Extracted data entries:
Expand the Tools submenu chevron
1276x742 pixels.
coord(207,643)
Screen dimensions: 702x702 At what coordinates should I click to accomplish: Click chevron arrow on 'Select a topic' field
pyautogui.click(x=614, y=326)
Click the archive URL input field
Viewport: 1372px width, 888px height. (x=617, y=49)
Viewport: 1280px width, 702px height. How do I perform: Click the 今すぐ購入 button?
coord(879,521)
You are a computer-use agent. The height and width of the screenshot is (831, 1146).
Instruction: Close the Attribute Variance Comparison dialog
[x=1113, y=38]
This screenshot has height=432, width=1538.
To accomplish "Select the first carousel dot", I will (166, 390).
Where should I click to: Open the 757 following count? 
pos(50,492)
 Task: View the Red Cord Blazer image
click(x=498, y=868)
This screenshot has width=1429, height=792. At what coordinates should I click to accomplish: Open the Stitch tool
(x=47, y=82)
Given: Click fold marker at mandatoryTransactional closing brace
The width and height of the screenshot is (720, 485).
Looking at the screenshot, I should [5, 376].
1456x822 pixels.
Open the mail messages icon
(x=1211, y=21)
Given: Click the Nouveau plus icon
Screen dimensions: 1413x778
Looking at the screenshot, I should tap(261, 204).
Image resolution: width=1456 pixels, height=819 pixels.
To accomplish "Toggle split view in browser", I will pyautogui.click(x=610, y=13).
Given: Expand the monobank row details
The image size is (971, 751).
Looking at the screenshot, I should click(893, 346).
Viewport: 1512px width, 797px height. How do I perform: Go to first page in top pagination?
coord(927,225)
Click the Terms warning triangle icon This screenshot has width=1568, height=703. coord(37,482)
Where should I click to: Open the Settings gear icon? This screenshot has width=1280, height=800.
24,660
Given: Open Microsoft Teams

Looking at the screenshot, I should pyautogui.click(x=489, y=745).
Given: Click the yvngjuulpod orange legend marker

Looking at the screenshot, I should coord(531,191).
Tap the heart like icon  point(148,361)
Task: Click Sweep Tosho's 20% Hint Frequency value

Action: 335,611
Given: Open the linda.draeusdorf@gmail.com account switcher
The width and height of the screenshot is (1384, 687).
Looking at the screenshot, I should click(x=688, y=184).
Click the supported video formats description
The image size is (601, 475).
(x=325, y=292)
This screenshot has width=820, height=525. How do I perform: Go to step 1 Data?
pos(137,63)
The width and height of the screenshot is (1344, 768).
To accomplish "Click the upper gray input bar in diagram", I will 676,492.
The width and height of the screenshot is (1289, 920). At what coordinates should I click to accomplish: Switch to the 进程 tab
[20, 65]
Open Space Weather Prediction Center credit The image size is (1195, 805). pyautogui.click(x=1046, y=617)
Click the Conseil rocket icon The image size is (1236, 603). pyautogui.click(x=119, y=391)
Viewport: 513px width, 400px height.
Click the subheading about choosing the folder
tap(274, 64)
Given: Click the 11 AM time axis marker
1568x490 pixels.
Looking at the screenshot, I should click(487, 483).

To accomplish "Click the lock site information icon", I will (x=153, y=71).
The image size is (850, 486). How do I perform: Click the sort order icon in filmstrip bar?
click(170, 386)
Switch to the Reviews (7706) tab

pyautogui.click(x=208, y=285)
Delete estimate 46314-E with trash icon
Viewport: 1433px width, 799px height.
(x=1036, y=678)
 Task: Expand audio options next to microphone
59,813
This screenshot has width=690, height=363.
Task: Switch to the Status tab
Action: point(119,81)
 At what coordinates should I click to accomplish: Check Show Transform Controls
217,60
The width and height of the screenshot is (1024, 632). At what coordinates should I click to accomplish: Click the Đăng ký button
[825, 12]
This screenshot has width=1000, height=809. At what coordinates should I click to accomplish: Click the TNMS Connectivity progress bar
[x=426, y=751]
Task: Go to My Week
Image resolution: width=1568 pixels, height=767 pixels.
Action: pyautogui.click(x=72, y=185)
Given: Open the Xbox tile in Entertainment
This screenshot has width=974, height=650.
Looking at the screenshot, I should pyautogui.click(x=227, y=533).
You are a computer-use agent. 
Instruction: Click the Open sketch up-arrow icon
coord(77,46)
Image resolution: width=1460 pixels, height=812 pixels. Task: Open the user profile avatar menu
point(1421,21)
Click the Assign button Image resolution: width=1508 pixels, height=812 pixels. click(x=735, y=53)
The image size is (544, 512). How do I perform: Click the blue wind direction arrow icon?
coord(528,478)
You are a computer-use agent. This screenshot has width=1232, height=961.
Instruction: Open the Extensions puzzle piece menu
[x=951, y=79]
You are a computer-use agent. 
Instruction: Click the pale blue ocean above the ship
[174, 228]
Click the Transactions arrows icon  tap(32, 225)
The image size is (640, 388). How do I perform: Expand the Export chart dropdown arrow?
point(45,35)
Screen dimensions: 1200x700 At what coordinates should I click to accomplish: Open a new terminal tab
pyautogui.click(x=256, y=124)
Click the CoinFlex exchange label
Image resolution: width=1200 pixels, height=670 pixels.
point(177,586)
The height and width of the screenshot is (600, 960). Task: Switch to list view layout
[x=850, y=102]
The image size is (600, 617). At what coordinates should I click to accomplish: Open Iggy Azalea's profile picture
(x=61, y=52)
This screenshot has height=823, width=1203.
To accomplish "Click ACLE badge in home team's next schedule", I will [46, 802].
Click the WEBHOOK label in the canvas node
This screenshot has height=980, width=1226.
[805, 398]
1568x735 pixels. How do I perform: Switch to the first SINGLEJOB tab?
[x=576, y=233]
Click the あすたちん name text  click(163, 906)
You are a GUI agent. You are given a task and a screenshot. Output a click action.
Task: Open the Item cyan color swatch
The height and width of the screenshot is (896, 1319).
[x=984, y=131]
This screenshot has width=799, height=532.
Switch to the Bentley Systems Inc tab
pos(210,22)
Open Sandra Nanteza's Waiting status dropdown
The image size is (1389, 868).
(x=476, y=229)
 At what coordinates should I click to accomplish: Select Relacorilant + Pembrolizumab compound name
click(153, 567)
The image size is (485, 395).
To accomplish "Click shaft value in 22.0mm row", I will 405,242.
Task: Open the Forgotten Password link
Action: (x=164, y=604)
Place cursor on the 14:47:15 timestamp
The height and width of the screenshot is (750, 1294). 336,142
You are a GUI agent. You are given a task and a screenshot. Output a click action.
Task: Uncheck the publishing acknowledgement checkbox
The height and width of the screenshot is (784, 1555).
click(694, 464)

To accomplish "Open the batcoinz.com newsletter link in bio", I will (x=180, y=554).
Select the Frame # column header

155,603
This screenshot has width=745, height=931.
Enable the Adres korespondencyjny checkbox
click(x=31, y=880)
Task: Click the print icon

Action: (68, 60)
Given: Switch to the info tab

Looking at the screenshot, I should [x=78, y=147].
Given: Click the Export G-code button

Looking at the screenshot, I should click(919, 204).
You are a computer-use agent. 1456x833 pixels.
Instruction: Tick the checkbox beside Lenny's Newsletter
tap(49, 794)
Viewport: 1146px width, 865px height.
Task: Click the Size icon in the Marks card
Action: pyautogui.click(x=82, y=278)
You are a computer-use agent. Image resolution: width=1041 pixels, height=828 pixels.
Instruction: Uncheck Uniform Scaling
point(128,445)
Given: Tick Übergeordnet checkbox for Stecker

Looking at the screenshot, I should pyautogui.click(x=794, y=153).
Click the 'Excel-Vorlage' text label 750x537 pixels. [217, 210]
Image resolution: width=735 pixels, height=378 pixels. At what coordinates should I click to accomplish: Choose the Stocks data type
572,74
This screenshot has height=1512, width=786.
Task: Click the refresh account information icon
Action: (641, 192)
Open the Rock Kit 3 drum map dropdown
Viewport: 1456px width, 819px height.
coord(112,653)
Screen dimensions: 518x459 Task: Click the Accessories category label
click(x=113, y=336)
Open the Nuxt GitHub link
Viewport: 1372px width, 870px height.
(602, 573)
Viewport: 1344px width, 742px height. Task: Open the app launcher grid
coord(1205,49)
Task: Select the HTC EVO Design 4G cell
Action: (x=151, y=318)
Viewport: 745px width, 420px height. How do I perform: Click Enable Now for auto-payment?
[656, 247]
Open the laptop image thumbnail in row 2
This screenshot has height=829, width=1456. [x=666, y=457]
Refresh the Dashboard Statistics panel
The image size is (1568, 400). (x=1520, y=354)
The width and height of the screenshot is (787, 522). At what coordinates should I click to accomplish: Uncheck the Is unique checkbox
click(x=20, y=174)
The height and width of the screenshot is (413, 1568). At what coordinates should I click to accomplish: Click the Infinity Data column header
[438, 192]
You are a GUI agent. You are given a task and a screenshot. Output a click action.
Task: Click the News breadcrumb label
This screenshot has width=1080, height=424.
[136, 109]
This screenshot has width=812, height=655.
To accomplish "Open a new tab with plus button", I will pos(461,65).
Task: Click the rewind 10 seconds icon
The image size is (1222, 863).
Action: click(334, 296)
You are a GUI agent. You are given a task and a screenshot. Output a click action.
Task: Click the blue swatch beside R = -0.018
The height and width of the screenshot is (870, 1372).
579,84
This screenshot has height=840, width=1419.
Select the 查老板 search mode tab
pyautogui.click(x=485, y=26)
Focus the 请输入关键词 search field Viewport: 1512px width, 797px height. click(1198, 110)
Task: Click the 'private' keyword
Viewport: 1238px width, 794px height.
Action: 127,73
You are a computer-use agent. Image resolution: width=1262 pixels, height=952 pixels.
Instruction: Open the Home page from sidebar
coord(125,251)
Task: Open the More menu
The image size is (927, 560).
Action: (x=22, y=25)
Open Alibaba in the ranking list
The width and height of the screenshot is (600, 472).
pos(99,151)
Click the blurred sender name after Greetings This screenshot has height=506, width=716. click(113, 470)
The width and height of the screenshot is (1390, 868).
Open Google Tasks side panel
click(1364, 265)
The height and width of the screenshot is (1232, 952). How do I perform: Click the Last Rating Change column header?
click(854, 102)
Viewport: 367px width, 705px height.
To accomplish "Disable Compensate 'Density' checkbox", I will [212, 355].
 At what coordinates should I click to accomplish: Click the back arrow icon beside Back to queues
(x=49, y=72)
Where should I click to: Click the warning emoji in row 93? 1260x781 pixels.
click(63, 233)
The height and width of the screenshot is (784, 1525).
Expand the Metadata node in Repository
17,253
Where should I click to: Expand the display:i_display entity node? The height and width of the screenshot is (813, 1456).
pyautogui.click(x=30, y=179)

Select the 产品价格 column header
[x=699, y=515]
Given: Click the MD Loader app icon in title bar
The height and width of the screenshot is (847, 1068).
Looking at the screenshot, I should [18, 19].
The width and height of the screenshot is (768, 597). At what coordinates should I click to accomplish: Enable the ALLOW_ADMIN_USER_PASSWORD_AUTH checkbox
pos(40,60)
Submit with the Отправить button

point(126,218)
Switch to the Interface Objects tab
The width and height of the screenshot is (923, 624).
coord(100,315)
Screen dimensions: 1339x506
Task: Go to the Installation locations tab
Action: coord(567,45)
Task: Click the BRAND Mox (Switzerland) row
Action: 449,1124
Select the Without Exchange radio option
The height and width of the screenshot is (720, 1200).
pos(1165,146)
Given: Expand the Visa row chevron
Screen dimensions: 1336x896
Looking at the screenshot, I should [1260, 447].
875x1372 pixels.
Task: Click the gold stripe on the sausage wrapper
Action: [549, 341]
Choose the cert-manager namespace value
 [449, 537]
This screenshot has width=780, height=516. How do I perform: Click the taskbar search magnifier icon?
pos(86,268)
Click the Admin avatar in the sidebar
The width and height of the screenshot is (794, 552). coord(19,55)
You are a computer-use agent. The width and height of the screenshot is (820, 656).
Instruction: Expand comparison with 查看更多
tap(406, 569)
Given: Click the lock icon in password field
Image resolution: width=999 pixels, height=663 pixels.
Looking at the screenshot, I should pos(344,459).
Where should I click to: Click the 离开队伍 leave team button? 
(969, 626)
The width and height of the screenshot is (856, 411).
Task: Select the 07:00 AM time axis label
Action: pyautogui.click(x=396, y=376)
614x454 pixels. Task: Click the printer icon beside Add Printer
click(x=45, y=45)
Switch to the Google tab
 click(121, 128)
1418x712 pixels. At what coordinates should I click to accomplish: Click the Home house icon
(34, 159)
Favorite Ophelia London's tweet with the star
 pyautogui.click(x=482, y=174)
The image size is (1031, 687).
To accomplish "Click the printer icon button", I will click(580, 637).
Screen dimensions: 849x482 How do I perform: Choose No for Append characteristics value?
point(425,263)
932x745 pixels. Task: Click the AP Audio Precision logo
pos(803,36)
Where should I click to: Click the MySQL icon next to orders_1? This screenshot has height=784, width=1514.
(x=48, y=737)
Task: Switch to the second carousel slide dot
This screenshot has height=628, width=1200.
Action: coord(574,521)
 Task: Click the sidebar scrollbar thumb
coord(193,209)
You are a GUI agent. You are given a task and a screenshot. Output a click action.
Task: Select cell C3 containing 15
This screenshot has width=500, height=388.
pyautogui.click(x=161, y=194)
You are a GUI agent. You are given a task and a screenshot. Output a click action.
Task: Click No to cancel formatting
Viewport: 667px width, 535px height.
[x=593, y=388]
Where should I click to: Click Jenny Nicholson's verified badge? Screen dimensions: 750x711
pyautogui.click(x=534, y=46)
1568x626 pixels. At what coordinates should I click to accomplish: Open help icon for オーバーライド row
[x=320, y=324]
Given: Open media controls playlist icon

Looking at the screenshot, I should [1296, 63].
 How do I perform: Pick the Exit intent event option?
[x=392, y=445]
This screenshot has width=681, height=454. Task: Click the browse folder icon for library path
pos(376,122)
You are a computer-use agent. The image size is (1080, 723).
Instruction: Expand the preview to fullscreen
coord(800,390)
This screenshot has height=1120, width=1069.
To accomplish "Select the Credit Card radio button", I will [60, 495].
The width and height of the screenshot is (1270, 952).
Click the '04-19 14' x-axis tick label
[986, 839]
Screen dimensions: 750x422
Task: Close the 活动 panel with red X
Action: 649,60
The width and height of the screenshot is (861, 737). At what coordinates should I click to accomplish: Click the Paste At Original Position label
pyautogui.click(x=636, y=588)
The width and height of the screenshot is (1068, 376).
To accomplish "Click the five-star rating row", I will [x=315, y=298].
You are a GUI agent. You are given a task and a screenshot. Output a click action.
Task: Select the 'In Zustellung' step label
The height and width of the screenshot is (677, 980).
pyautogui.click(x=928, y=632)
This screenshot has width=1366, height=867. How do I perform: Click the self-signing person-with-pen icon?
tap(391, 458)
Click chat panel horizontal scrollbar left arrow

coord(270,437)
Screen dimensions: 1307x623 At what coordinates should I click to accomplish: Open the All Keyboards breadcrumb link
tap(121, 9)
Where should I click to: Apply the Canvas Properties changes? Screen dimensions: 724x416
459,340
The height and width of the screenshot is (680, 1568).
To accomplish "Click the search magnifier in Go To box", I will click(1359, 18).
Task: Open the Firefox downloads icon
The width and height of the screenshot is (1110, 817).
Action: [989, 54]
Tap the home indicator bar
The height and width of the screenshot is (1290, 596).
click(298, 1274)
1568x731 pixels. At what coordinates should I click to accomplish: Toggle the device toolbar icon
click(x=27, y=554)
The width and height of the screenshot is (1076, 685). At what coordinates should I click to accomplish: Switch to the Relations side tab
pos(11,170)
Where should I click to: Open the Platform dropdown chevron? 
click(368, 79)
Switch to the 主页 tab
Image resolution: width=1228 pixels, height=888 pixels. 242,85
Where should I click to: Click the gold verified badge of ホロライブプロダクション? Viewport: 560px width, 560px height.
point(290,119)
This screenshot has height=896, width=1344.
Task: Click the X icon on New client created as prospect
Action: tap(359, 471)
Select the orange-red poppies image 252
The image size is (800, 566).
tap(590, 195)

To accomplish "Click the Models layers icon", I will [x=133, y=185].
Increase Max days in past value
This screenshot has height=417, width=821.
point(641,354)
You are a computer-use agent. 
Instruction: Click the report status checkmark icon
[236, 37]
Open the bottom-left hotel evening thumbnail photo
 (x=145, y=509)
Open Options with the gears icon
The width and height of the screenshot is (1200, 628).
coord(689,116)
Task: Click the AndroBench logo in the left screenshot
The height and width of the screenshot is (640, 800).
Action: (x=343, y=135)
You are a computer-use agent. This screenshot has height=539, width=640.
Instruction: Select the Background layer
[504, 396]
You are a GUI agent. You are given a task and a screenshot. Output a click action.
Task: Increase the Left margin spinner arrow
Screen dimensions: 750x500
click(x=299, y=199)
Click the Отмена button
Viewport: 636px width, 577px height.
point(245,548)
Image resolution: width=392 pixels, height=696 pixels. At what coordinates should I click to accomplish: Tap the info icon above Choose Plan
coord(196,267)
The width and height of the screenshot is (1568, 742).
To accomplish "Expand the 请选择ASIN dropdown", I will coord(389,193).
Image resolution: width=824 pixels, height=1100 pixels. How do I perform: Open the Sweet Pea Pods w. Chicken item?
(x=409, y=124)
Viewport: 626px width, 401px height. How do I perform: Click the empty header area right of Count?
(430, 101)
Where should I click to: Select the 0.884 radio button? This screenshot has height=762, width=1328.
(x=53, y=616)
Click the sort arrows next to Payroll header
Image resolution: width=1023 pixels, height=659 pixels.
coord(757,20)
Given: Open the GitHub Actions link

# WHAT TO PRODUCE
How many of the lines above contain the word "radio"? Reply with the number only.

# REPLY
3